Indeed, as the weeks tick down to Kayla’s release from prison, the Department of Child and Family Services will pay her a visit. Because she has admitted to a drug addiction, she’ll be told, she might be denied custody of her child, even after release.
On the afternoon of the parenting class conversation, as we’re driving out of the parking lot, Mom provides a word of commentary: “Probably, a better parenting lesson would involve letting her actually spend time with her child.”

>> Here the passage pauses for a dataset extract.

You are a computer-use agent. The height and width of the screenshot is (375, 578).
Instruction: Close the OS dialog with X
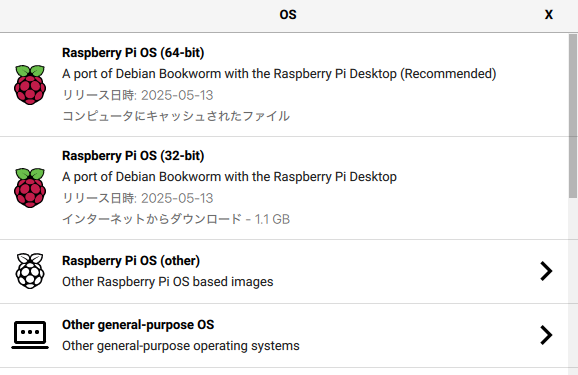click(x=549, y=15)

And then we head off to the hospital to see Angelica, who’s tucked into her nursery crib, alone.
And then what?
Part Two
Coming Together
Chapter 6
The Case for a Pen Pal
Only connect.
—
E. M. Forster
, Howard’s End
Kayla’s pregnancy and postbirth incarceration in 2013 breaks me of my nostalgic fondness for letters. The urgency of the situation—the baby—strains the space between us, and at this overcrowded prison letters take three weeks to be processed upon arrival. I am dropping envelopes in the mail slot with a kind of reckless uncertainty, knowing that many of my messages will fall useless into Kayla’s lap, bearing outdated questions or now-irrelevant tips. But as our correspondence continues, I begin to think: The reason I once loved writing to Kayla was because it offered a chance for deep, sustained communication—a communication that doesn’t usually happen between people who are, in so many ways, hundreds of miles apart.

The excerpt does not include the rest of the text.